Saturday, September 19, 2015

Getting Back to my Roots

I grew up in a rural area. My friends and I would often joke about there being more cows than people, which became even funnier when we looked it up and realized that there were indeed more cattle on a single farm than there were people in the whole town. It was the classic Small American Town, in which everyone knew everyone and everyone’s worked on a farm at some point in their life.
              Being in such a tight-knit, secluded little town, my perception of the world at large was a bit limited. It was unheard of for me to not know everyone you meet one way or another; my friends and coworkers often remark on how I seem to “know everyone.” In reality it’s just a leftover from living in a small town. I file people away in my head and while I may not remember their names or where I know them, I do remember meeting them and I’m sure to give them a hello and a smile. Kindness and hospitality are priorities, which comes from living in a place where anything you do is going to spread like wildfire. You also have to take care of each other in a small town, where community is everything. So it’s been second nature to me to offer help and get to know people.

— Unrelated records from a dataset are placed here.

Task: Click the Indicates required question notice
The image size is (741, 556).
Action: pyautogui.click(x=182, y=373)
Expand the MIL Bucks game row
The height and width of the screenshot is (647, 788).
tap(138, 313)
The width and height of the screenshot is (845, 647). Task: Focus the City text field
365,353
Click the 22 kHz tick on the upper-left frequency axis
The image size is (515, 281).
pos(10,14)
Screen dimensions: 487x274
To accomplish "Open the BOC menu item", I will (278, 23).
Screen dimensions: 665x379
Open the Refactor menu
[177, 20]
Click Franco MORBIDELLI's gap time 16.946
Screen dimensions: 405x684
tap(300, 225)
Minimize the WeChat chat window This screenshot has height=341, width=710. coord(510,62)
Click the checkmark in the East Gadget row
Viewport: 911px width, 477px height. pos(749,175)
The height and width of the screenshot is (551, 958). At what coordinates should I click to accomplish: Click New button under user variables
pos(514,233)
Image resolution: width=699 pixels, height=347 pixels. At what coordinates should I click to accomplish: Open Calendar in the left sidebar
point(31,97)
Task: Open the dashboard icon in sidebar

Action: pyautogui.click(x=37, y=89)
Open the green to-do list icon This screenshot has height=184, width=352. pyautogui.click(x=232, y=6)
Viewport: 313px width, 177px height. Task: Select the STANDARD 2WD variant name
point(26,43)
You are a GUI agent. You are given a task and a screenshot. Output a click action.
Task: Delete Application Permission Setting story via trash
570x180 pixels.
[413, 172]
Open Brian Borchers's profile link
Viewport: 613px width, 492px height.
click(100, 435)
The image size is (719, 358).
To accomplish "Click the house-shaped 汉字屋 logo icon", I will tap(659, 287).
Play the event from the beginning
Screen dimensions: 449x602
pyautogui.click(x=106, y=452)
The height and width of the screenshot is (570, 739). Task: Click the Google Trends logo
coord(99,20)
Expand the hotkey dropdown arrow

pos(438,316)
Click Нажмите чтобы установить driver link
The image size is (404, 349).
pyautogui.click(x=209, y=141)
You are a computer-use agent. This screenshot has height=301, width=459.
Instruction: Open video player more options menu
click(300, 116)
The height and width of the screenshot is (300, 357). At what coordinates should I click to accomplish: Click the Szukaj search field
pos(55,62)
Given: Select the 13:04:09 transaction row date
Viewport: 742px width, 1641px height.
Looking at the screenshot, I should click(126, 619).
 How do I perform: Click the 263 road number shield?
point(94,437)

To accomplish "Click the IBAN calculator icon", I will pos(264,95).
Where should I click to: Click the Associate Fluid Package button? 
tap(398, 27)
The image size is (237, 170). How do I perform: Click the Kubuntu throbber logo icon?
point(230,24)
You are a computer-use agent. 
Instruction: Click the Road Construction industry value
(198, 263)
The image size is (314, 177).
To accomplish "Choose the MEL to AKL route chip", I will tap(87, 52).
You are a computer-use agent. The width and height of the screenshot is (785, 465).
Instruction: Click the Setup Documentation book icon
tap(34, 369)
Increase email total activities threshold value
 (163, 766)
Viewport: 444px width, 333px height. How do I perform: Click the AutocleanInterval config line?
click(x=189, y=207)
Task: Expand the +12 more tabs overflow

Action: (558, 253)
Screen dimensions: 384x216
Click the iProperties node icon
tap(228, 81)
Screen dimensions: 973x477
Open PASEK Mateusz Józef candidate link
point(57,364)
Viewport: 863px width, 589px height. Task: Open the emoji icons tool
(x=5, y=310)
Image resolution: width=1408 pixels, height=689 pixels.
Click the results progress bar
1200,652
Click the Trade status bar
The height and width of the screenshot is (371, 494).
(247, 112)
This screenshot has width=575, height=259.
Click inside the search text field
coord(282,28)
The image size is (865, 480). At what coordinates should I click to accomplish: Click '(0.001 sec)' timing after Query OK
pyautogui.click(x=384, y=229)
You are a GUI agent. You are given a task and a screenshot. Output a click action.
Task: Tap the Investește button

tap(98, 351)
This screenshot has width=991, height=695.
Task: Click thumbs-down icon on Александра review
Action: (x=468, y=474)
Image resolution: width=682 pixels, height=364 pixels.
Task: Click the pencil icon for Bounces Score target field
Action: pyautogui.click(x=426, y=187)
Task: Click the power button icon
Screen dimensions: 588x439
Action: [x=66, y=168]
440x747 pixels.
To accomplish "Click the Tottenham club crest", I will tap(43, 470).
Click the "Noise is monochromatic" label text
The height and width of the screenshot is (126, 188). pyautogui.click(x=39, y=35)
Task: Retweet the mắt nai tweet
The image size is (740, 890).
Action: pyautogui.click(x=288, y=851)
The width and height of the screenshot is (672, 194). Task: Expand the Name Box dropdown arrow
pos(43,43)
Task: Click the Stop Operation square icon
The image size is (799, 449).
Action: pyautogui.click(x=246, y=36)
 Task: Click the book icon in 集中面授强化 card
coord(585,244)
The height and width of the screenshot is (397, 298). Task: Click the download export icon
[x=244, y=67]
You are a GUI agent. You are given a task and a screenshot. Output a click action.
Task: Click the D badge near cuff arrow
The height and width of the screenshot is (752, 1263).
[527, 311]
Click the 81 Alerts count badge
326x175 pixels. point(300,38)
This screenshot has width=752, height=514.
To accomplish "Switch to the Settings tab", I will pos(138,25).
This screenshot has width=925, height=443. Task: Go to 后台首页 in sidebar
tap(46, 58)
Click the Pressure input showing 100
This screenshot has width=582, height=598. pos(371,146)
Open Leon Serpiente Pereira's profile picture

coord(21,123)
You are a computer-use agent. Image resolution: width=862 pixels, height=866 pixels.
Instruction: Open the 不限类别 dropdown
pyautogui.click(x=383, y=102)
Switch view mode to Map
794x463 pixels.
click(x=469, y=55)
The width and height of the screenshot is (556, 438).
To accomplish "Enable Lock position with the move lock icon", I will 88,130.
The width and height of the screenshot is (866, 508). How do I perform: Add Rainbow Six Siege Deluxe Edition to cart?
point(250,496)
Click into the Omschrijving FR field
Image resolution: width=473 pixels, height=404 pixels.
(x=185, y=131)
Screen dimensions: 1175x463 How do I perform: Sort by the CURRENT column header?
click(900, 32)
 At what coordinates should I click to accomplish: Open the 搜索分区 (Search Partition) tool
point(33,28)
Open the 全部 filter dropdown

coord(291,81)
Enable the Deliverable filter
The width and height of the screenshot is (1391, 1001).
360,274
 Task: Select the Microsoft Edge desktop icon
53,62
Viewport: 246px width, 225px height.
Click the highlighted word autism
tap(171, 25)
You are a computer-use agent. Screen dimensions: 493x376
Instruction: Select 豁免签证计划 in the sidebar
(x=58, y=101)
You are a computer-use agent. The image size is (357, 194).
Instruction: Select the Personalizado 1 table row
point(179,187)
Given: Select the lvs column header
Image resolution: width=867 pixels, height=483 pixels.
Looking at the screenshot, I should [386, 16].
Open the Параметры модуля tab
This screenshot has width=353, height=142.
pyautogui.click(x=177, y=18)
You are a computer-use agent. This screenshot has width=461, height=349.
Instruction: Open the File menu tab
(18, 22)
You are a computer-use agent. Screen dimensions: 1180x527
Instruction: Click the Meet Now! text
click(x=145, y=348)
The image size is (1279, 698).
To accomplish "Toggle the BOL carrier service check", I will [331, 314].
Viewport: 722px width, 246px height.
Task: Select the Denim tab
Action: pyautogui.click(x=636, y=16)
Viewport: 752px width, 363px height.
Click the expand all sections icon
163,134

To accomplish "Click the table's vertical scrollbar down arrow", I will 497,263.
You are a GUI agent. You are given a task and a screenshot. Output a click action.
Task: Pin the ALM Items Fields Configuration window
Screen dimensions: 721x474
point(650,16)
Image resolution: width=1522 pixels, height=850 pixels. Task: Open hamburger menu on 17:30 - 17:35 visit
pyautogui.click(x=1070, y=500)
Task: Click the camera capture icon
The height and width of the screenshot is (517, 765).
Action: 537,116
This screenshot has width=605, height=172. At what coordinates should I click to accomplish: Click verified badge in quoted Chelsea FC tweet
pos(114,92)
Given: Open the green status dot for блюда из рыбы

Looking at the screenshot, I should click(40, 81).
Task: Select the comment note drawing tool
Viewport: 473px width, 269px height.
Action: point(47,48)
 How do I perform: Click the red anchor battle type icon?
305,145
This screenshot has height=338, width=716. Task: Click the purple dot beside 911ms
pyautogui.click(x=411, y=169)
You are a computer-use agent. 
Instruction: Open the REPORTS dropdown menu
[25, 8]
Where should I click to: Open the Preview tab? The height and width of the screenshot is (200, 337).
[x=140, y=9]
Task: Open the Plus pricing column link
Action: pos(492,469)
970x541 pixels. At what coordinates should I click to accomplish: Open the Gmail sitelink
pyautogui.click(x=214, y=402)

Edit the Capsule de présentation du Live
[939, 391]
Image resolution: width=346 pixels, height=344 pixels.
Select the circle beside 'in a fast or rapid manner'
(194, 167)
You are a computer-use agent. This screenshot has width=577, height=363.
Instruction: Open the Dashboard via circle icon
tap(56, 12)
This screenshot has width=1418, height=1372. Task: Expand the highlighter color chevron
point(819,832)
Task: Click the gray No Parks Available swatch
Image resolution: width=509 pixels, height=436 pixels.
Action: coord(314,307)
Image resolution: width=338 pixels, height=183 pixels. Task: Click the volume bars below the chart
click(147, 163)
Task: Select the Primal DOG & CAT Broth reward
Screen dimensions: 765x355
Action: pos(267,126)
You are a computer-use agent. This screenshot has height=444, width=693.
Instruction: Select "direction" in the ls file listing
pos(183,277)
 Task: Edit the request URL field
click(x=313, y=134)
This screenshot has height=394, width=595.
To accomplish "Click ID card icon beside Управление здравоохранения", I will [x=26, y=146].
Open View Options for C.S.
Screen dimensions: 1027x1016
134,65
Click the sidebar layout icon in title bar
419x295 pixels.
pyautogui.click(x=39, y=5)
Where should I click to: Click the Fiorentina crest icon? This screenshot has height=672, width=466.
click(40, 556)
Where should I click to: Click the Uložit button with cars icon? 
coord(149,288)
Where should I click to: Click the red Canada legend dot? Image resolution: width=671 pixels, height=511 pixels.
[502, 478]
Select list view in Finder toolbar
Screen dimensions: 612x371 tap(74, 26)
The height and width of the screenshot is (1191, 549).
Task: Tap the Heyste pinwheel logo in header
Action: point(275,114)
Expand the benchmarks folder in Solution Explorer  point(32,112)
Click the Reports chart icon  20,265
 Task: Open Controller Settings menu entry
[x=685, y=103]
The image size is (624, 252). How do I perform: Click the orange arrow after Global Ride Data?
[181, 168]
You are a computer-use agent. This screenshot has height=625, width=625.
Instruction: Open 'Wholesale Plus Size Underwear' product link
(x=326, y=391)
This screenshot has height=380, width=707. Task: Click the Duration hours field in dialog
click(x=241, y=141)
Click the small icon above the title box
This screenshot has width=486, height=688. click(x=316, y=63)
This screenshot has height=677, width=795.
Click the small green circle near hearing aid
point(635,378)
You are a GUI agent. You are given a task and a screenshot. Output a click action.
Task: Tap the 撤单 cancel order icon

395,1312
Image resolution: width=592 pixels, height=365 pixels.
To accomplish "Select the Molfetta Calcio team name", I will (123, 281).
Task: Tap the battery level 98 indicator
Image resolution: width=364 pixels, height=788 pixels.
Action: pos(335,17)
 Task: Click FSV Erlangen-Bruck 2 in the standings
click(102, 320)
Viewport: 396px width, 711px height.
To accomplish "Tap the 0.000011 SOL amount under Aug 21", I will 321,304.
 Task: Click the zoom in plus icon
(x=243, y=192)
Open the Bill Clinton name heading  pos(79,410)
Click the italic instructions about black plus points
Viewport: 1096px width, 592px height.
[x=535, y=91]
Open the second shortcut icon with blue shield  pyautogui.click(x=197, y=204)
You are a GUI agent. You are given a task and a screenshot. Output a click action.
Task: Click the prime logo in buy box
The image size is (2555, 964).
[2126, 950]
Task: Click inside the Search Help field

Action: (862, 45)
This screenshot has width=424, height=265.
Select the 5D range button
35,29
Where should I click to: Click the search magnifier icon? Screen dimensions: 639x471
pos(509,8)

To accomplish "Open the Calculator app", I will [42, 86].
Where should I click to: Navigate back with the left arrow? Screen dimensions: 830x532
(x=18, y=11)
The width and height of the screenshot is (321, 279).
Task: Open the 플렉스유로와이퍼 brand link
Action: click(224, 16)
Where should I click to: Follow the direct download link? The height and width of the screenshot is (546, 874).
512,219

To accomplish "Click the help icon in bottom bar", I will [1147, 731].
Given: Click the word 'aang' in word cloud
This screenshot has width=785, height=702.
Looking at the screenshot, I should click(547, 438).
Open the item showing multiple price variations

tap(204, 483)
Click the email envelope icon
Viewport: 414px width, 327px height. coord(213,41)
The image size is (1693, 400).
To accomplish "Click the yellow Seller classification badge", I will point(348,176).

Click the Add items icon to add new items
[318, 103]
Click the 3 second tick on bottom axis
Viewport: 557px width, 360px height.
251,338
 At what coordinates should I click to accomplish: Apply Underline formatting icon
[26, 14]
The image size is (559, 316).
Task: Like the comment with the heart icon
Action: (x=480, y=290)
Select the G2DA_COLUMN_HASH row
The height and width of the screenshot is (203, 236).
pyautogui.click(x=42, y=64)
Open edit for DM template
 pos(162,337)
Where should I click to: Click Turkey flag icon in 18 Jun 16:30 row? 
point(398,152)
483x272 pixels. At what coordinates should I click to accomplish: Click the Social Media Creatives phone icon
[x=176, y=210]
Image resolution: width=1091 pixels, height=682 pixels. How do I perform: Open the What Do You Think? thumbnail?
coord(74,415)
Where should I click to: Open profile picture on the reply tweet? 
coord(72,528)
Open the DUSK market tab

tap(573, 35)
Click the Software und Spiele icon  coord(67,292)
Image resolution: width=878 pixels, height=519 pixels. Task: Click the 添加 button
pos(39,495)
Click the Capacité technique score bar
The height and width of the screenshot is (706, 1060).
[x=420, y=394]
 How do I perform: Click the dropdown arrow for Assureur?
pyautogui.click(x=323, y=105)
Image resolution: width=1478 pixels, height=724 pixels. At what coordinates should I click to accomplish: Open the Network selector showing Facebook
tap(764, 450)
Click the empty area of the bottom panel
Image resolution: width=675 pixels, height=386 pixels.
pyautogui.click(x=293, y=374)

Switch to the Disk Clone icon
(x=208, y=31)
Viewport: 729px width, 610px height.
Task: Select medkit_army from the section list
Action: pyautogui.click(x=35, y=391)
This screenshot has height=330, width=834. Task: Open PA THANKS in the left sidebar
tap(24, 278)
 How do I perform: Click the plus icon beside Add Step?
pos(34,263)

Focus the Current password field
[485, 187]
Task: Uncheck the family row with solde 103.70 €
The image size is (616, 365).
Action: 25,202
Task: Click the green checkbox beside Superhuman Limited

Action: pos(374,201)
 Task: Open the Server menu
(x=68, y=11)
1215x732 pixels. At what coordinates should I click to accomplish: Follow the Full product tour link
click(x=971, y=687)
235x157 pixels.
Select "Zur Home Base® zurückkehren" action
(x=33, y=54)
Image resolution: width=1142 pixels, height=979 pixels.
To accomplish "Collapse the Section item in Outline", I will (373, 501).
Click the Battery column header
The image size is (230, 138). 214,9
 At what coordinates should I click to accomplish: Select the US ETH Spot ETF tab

              Because of where I live, I also feel very connected to nature. It’s part of me; my family owns a large tract of wilderness that I grew up on, darting through trees and bushes with my cousins like wild things. We would play in the dirt and the puddles, tracking through the dust with wet feet and smearing ourselves with all sorts of filth. During the summer we would spend hours rooting through blackberry bushes and gathering them in great numbers, eating a few here and there and returning most to our parents for the sake of blackberry jam and pie. Growing up in the woods gave me an appreciation for solitude, and I now value introspection and quiet. There’s something about being out in the woods that makes you a part of it, not something separate but something that belongs. It’s a wonderful feeling of belonging, and that sense of being where I was supposed to be helps me to feel at home as long as there’s a tree around. 

Friday, September 11, 2015

Sage Stories

       Coming into the new school year, I was excited for my class lineup. My general education requirements were, for the most part, out of the way, and I was able to set up a schedule that consisted mainly of English and Writing classes. A dream for me, though I knew the sheer amount of writing that would be required would weigh on me at times during the semester. Coming into English 382 was particularly exciting, as someone who grew up around nature and feels incredibly connected to it. The professor introduced herself and brought up something interesting: a blogging project.
I have a little blogging experience, but nothing quite so organized as a project. I usually blog casually, using my blog as more of a personalized and highly hodge-podge journal than a systematic documentation of my experiences. But when the professor brought up the blogging project, I was excited. I knew exactly what sort of things I was going to write about. A place where I can wax as poetic as I want about the nature I observe on a daily basis? It’s a dream come true.
I’m very hopeful about this project, and I’m excited to start putting up posts. I already have ideas bouncing around like bunnies in my head, and I’m looking forward to putting them down on the page for my professor and my classmates to see.